**YOUR GOAL**:
For each line below that contains the string "button", copy that line.

Dataset entries
***
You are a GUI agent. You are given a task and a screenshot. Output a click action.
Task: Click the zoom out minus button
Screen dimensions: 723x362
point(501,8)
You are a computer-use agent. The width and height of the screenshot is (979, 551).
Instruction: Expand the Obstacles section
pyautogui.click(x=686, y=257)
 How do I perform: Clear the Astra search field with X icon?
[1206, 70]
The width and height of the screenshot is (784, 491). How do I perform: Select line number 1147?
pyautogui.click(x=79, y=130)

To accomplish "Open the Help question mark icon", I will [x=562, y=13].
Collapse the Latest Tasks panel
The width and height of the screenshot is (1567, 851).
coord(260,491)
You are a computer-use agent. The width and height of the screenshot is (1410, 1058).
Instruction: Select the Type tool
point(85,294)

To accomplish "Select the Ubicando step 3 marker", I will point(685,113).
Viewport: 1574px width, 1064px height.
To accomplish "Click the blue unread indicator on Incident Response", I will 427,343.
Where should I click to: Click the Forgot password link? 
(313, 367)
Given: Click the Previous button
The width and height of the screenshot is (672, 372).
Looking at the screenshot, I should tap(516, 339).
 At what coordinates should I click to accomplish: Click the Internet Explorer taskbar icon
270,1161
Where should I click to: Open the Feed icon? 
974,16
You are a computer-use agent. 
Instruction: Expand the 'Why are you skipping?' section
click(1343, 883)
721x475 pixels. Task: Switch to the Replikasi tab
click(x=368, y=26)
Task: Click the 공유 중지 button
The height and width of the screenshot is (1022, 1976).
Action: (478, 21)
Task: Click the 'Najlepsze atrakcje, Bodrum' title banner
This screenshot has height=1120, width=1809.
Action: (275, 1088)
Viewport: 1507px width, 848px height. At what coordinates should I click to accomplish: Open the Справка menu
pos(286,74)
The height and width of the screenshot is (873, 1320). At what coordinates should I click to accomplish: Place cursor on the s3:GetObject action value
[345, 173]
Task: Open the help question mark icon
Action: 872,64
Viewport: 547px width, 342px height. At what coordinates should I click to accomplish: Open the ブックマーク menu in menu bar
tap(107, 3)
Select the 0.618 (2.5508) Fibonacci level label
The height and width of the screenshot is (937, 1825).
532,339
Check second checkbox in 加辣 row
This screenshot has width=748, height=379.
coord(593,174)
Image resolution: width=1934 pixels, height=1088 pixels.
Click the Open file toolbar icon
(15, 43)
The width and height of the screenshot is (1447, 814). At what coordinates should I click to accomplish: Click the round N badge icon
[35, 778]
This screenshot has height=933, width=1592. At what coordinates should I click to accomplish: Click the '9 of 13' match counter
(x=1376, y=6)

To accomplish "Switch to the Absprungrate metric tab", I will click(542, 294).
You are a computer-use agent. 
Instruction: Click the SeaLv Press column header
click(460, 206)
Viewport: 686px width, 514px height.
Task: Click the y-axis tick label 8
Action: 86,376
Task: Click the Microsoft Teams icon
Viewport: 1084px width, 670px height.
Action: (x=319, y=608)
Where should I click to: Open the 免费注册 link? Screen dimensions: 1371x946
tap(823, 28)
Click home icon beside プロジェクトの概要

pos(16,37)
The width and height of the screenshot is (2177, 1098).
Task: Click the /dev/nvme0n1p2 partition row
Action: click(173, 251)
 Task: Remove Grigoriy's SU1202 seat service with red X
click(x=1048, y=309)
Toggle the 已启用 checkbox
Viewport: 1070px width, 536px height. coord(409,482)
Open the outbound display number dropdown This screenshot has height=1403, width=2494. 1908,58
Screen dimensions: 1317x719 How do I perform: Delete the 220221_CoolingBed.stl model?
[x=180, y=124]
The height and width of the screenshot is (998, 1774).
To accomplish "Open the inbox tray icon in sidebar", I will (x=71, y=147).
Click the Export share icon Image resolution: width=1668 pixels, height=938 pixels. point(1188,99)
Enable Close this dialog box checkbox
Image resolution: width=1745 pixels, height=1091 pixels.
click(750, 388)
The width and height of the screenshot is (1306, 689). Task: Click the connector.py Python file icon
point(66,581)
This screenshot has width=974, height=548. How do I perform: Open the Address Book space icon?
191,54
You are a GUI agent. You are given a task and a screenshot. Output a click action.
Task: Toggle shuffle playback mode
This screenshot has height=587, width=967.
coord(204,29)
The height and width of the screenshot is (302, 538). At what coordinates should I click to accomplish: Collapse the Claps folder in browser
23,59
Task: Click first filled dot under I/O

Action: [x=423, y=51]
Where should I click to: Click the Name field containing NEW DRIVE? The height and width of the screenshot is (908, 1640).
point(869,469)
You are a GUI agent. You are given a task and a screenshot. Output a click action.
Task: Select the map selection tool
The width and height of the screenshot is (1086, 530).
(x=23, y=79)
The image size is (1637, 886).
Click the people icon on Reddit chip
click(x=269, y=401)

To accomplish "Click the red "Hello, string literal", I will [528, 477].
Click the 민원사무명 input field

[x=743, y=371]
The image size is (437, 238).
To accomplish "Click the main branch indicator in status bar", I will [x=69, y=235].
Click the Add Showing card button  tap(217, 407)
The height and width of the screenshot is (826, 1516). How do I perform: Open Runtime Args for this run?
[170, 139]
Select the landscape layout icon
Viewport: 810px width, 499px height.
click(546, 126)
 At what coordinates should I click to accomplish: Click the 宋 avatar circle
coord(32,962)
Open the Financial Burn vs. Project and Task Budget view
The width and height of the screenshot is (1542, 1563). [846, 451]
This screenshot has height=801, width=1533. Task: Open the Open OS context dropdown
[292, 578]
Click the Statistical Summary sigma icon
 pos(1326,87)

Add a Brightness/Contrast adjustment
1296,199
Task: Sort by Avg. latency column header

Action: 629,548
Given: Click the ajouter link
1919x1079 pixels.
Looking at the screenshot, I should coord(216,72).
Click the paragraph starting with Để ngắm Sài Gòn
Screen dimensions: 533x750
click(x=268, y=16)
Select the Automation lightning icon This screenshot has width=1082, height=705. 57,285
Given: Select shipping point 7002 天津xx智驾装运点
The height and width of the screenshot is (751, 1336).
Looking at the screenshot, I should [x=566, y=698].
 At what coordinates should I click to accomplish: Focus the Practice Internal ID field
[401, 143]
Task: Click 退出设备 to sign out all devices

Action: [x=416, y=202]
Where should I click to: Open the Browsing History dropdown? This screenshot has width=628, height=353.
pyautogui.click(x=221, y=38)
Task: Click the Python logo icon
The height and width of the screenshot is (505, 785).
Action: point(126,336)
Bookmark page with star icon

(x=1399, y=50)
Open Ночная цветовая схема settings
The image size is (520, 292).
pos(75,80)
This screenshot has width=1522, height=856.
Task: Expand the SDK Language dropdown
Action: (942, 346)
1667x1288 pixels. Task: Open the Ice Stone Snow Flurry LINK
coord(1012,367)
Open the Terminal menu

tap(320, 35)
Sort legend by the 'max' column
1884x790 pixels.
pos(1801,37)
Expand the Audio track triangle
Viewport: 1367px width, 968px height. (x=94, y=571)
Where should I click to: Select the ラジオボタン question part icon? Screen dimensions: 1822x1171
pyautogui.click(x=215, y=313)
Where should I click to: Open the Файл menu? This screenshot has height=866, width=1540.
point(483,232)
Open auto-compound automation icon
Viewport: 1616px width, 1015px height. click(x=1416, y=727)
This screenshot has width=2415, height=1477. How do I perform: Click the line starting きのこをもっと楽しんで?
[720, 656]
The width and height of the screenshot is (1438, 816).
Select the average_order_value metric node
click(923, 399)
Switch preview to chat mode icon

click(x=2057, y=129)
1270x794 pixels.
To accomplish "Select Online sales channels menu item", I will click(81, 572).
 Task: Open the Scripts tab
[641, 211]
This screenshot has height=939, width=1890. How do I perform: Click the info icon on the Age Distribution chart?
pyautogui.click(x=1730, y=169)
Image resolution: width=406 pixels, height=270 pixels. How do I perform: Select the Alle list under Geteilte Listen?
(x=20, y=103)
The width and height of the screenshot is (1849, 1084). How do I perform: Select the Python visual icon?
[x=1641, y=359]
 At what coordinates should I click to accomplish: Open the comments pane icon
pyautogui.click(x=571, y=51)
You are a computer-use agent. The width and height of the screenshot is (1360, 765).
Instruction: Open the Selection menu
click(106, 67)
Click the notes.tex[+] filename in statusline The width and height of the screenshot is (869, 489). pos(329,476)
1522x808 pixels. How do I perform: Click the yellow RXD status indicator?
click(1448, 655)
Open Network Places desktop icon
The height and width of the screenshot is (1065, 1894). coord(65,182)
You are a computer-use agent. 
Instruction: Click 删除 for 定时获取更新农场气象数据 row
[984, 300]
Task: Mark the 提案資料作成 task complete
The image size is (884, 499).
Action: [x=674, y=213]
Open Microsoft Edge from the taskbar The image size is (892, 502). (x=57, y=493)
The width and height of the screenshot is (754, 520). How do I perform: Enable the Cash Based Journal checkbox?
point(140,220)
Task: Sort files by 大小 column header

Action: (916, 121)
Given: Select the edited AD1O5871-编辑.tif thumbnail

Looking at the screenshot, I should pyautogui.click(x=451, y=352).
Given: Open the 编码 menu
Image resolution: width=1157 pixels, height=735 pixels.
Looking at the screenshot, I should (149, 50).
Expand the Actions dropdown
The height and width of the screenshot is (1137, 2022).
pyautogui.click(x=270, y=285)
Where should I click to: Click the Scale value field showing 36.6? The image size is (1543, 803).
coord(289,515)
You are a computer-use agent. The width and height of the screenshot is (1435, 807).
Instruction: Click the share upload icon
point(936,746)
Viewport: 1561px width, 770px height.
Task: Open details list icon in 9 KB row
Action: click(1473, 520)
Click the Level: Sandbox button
***
**RESULT**:
Task: Click the zoom out minus button
Given: Click the Previous button
Task: Click the 공유 중지 button
Click the Add Showing card button  tap(217, 407)
Click the Level: Sandbox button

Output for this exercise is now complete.